26 Aprile 2024 Giovanni 14, 1-6

Giovanni Nicoli | 26 Aprile 2024

Giovanni 14, 1-6

In quel tempo, disse Gesù ai suoi discepoli:

«Non sia turbato il vostro cuore. Abbiate fede in Dio e abbiate fede anche in me. Nella casa del Padre mio vi sono molte dimore. Se no, vi avrei mai detto: “Vado a prepararvi un posto”? Quando sarò andato e vi avrò preparato un posto, verrò di nuovo e vi prenderò con me, perché dove sono io siate anche voi. E del luogo dove io vado, conoscete la via».

Gli disse Tommaso: «Signore, non sappiamo dove vai; come possiamo conoscere la via?». Gli disse Gesù: «Io sono la via, la verità e la vita. Nessuno viene al Padre se non per mezzo di me».

Il vangelo di quest’oggi è tratto dal discorso che Gesù fa ai suoi discepoli nell’ultima cena. Ha appena annunziato il tradimento di Giuda e il rinnegamento di Pietro: non deve essere stato un bel clima. Ha annunciato che ancora per poco sarà con i suoi discepoli e che tutto quanto sta accadendo è per la sua glorificazione.

Partire è un po’ morire. Ognuno di noi ha delle partenze nella sua vita. Un figlio che lascia la casa e si sposa, un familiare che va lontano per lavoro, uno che emigra, un amico che deve lasciare la compagnia, un religioso che cambia di comunità, il marito o la moglie che muoiono, un cambio di posto lavoro. In questa situazione si inserisce il vangelo di quest’oggi che inizia con il “Non sia turbato il vostro cuore.

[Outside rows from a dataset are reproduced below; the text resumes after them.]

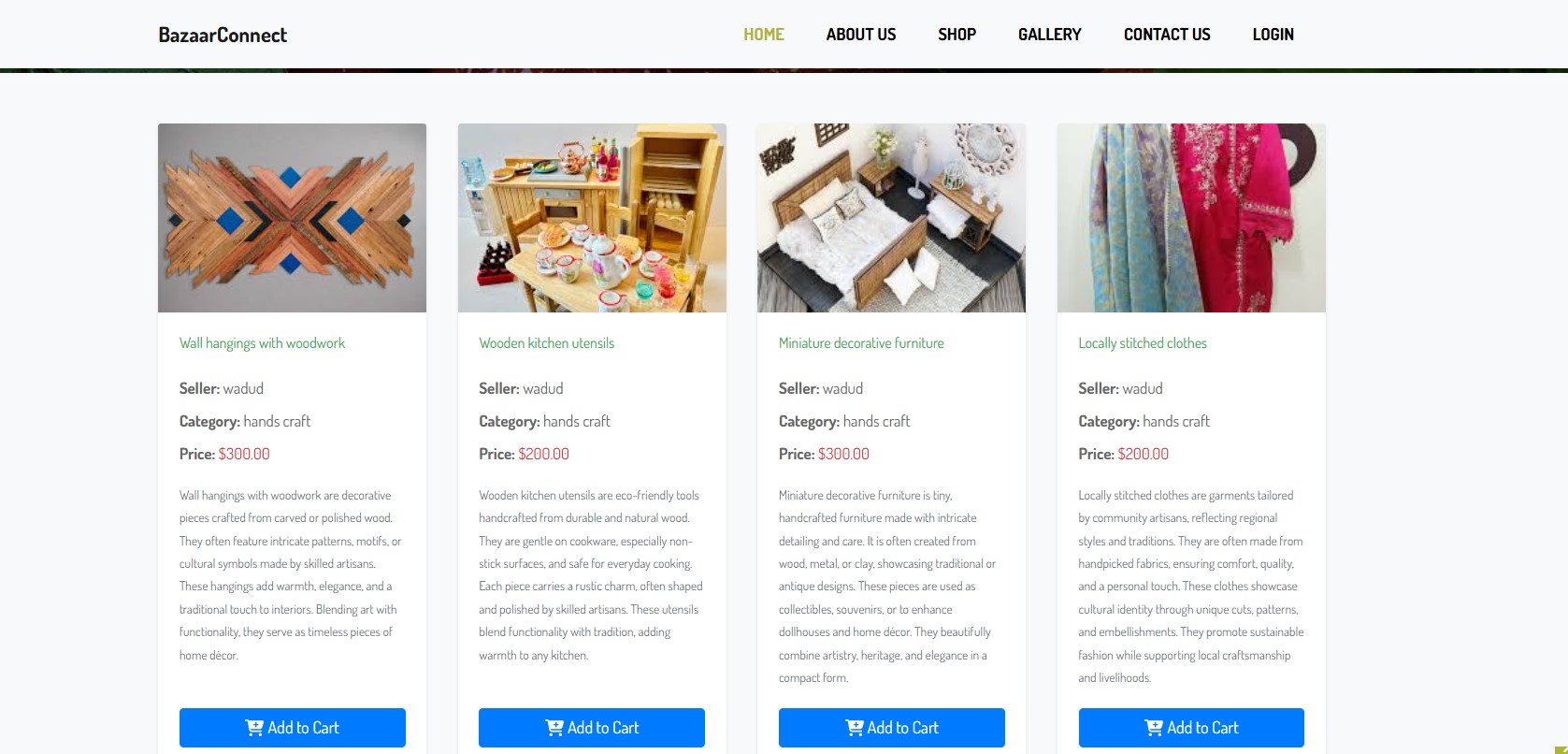Image resolution: width=1568 pixels, height=754 pixels.
Task: Open the BazaarConnect logo link
Action: (223, 35)
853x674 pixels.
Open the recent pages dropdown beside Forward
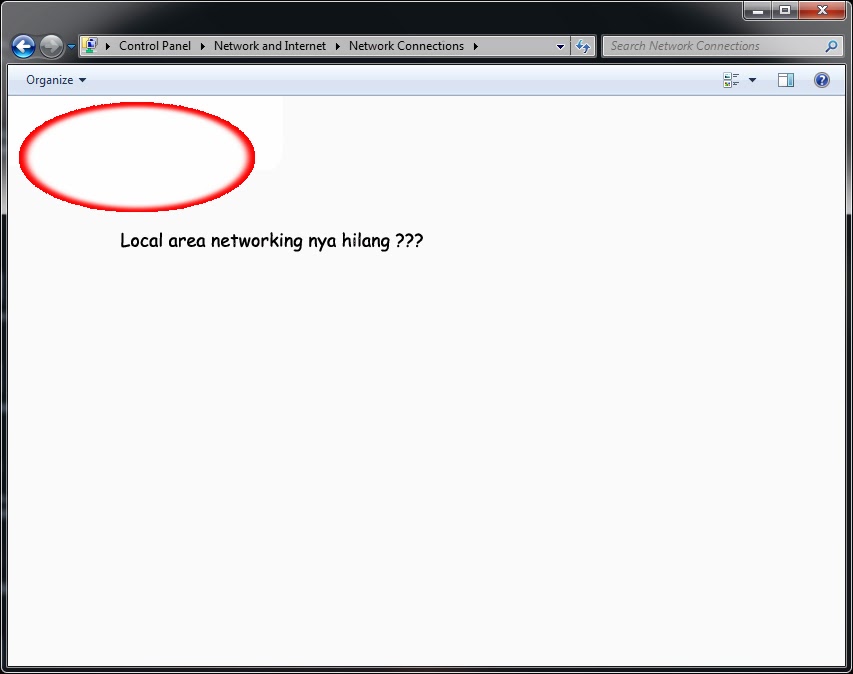[x=70, y=46]
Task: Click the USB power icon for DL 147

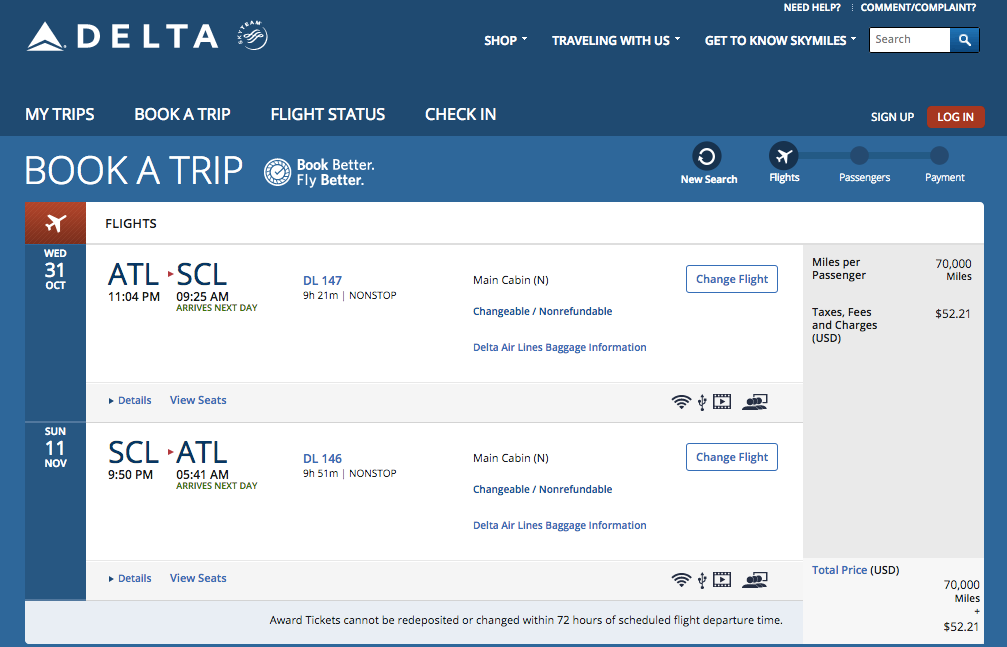Action: (x=702, y=402)
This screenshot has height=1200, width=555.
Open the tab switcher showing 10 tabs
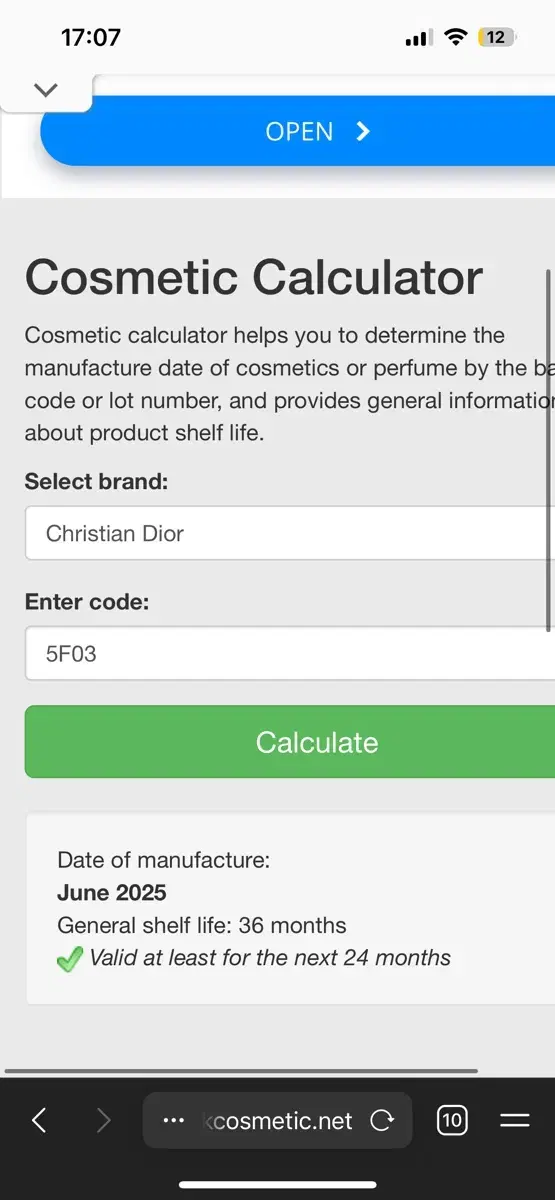pos(452,1121)
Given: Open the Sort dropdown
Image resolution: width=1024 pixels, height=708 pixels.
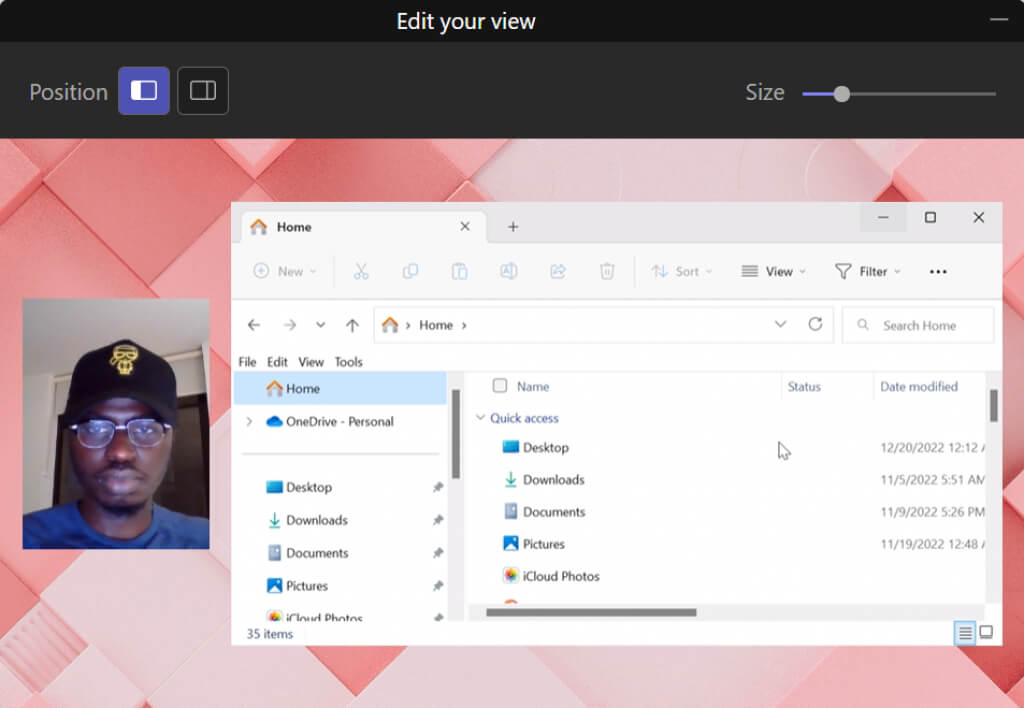Looking at the screenshot, I should [x=682, y=271].
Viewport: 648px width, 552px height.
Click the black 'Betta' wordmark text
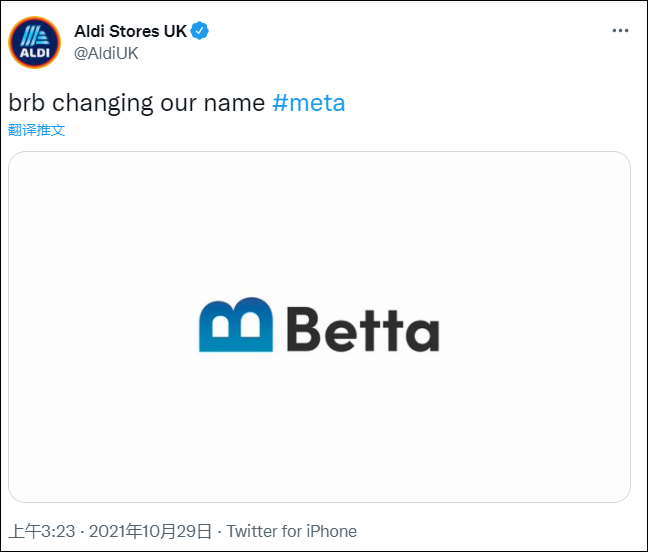362,328
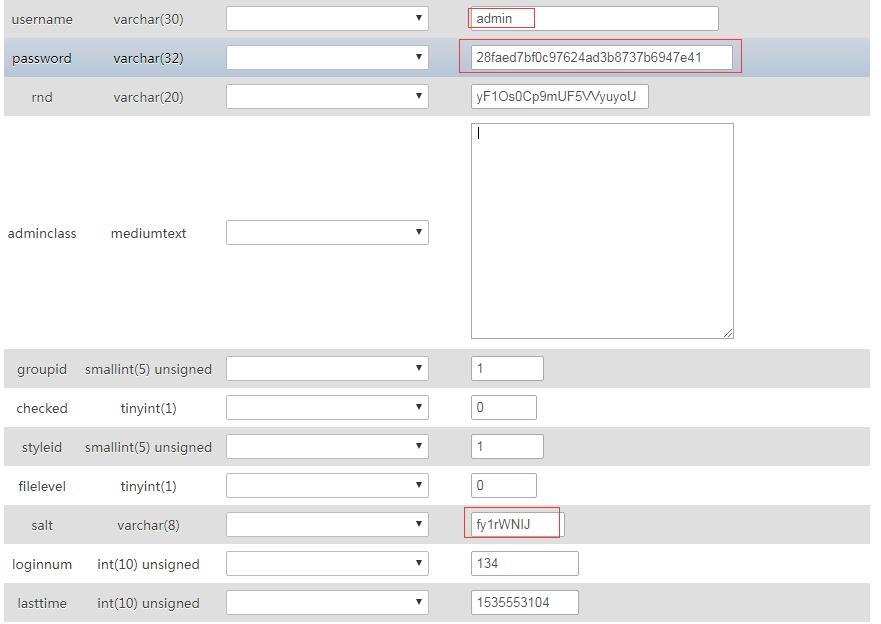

Abbiate fede in Dio e abbiate fede anche in me”.

Non sia turbato il vostro cuore, perché seppure è vero che la situazione che stiamo vivendo non è delle più rosee e più felici, è anche vero che questa situazione ha un senso che noi comprendiamo fino ad un certo punto. La perdita di una persona o una partenza, noi riusciamo a comprenderla un po’, finché ci ragioniamo sopra, ma appena smettiamo di ragionare e lasciamo spazio al cuore non la comprendiamo più, o meglio non la accettiamo più. Ha un bel dire Gesù non sia turbato il vostro cuore: il nostro cuore è turbato, la situazione ci pesa. E come potrebbe non pesarci una morte? Sappiamo che la perdita di una persona, una ripartenza, porta in sé dei germi di bene, se vogliamo, che nemmeno ci immagineremmo, ma è pur sempre una perdita e una morte. Siamo chiamati a fare lutto e il lutto non si fa ridendo. Gesù Cristo è morto in Croce accettando quanto lo aspettava, ma non è andato alla croce saltellando e non soffrendo. C’è una bella differenza tra il dire che una situazione ci pesa e affrontarla, e far finta di niente e dire che la cosa è senza significato. È la differenza che passa tra il ricevere un pugno nello stomaco, sentire il male e dire che non è successo niente.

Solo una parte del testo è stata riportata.